L’Istituto Superiore per la Protezione e la Ricerca Ambientale ha acconsentito alla sperimentazione che inizierà dal 2027 nella regione. Tra le ragioni anche l'alternativa delle armi da fuoco, più silenziose ma l'Oipa polemizza: uccisioni che aumentano le agonie degli animali

Arco e frecce con l’obiettivo di cacciare i cinghiali: non si tratta della leggenda di Robin Hood né della scelta di un paese remoto, ma della sperimentazione che inizierà in Trentino dal 2027. Con un provvedimento proposto dall'assessore alle foreste, caccia e pesca Roberto Failoni, la Giunta provinciale di Trento ha aggiornato la disciplina in materia di controllo del cinghiale per far fronte alla diffusione della specie, visti i frequenti danni alle coltivazioni agricole.

È stata introdotta la possibilità di utilizzare l'arco che, sottolinea la Provincia autonoma di Trento, può rappresentare un'alternativa alle armi da fuoco, che essendo rumorose possono spaventare altre specie anche in stagioni particolari, come quella riproduttiva. L'acquisizione dell'abilitazione al controllo del cinghiale con l'arco sarà subordinata al preventivo possesso della qualifica di controllore del cinghiale.

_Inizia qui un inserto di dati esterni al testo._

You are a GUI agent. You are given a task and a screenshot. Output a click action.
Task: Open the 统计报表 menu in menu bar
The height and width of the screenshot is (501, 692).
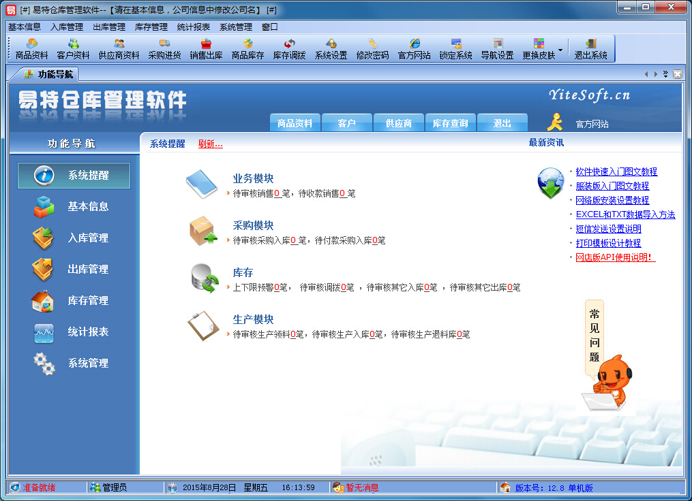point(194,27)
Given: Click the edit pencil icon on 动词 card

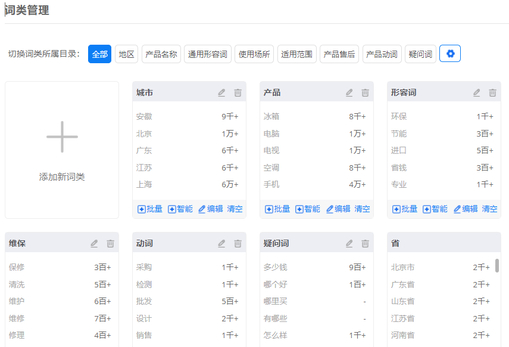Looking at the screenshot, I should point(221,243).
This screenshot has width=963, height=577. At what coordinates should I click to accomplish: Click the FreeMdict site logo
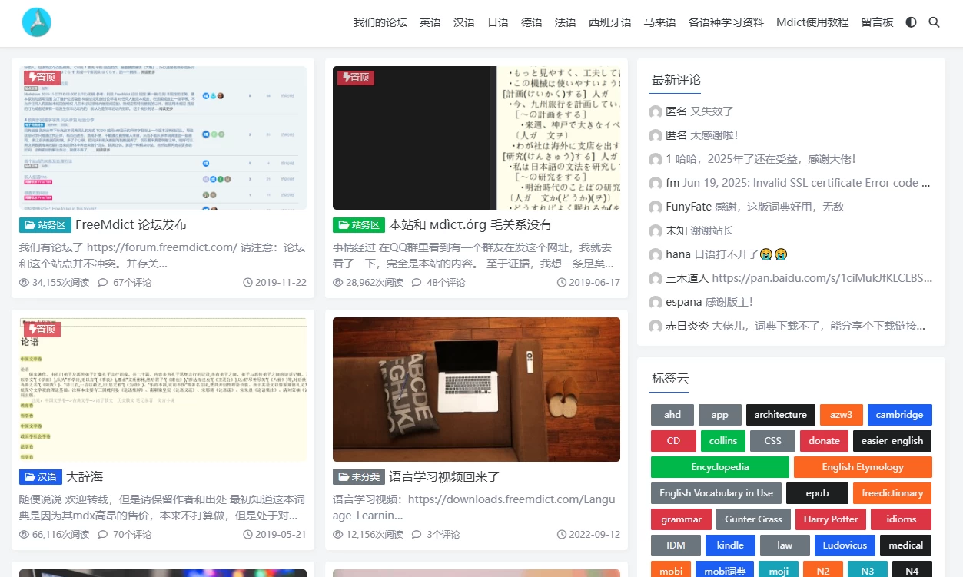point(36,22)
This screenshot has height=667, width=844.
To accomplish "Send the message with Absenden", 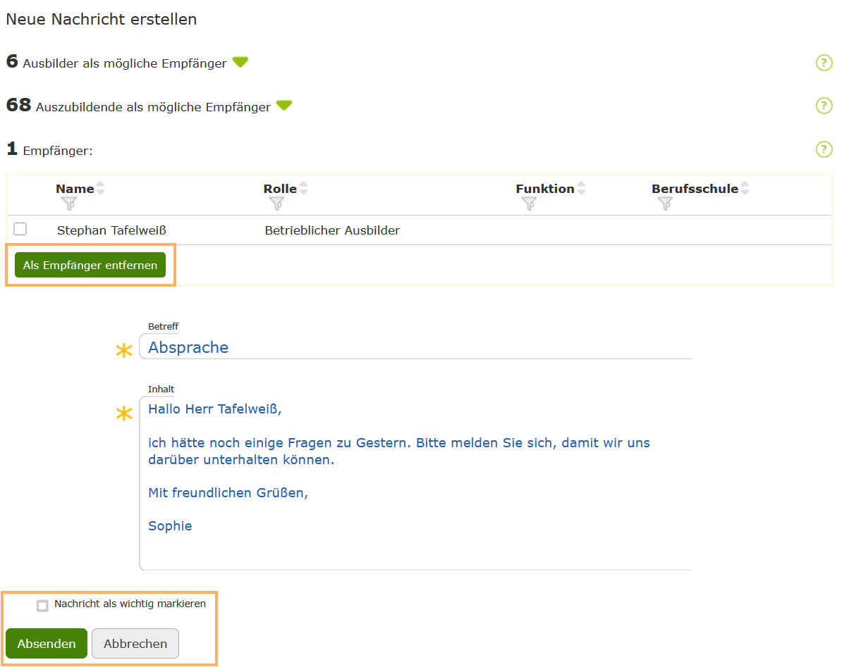I will [46, 643].
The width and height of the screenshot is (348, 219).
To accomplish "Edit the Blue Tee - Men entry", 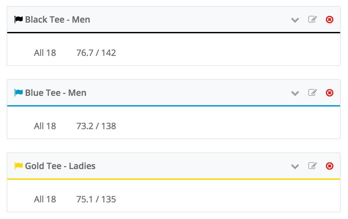I will (x=312, y=93).
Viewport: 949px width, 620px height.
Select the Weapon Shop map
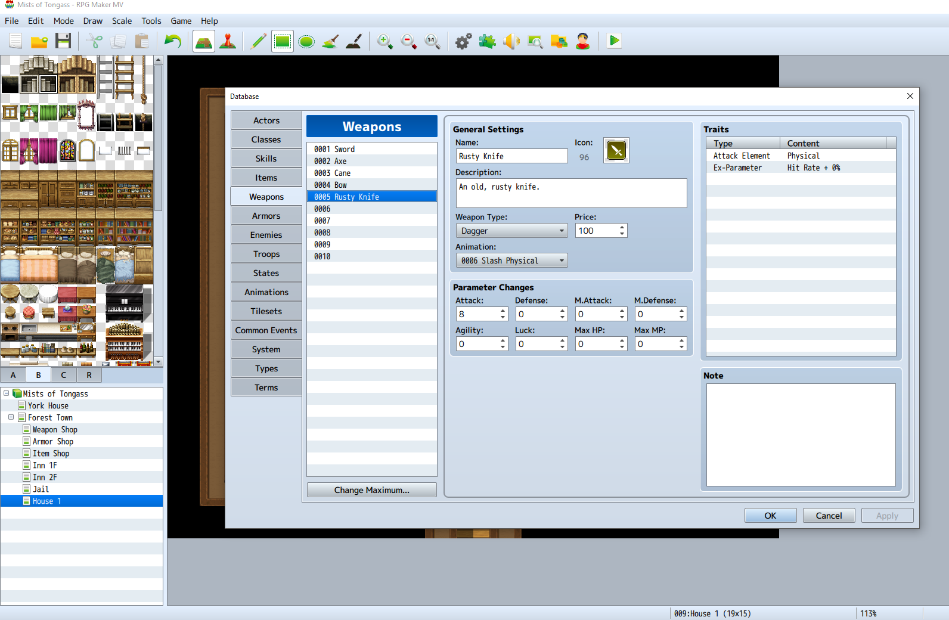pyautogui.click(x=55, y=430)
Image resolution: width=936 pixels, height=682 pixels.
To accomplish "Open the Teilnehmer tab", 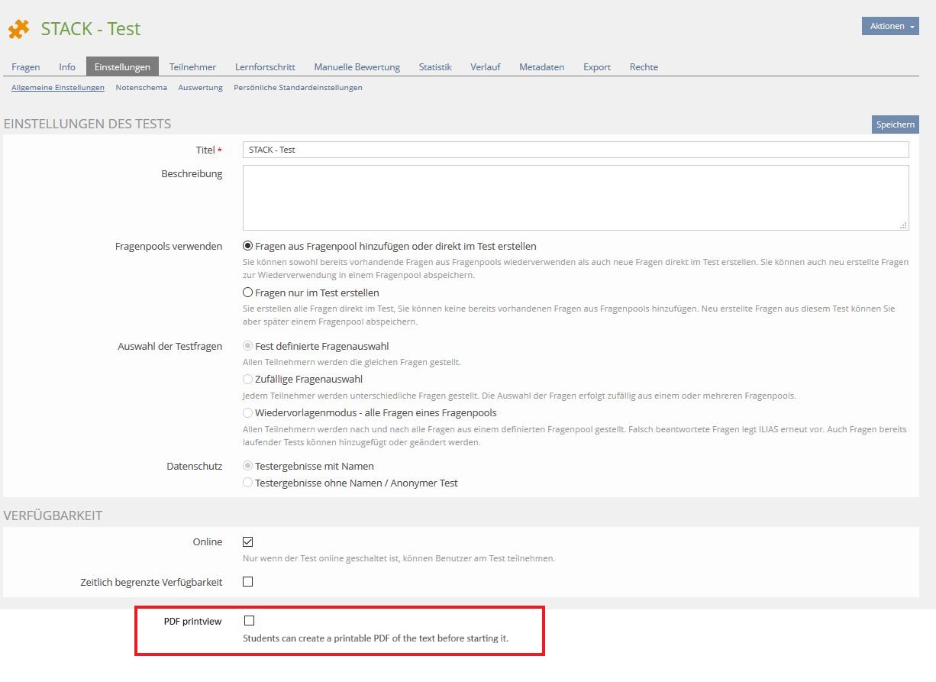I will 192,67.
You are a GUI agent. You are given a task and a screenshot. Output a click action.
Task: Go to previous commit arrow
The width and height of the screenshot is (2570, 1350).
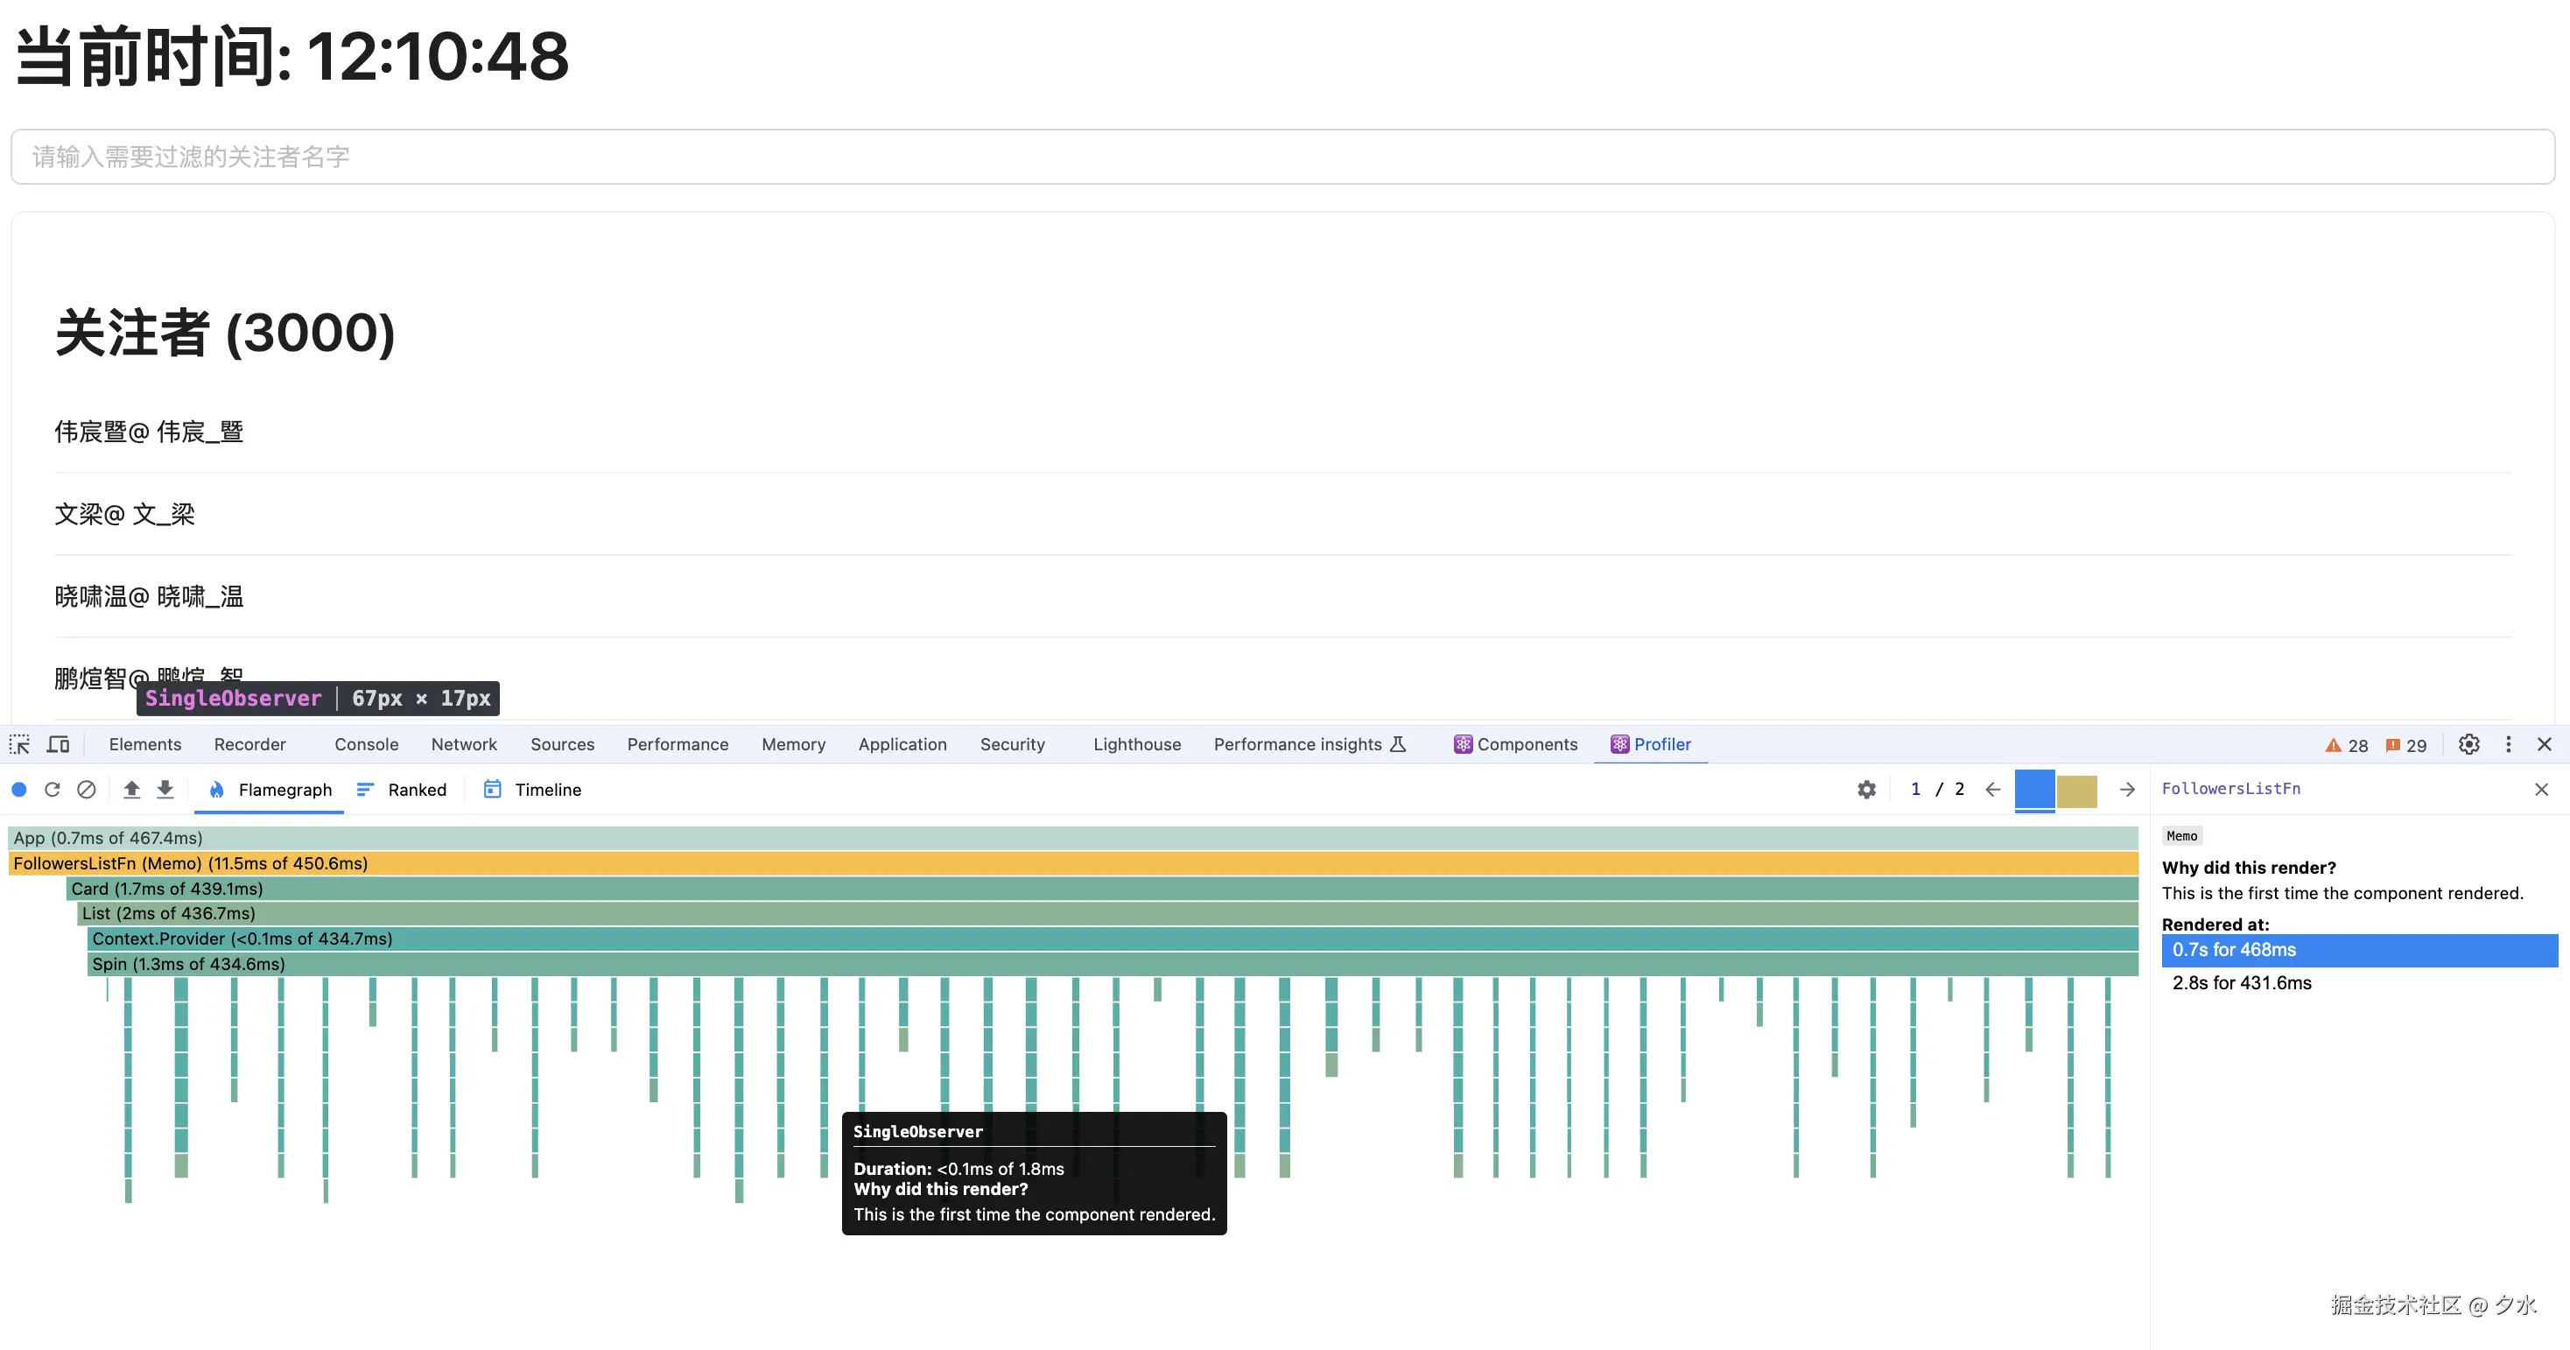[1992, 789]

È stata introdotta anche una nuova modalità chiamata "controllo mirato": il Corpo forestale del Trentino potrà organizzare delle attività avvalendosi dei cacciatori in possesso dell'abilitazione al controllo del cinghiale. Il coordinamento in questo caso, è in capo direttamente al personale del Corpo forestale del Trentino. Una possibilità applicabile su tutto il territorio ma volta principalmente ad ampliare la platea delle persone coinvolte nell'attività di controllo in aree "a densità zero", in deroga agli orari e ai periodi di caccia. In questo modo - prosegue la Provincia autonoma di Trento - si possono avere a disposizione maggiori risorse impegnate nel controllo del cinghiale finalizzato alla sua eradicazione e al suo contenimento, mantenendo valida la suddivisione tra area di contenimento e area a densità zero dove l'organizzazione del controllo spetta esclusivamente al Corpo forestale del Trentino.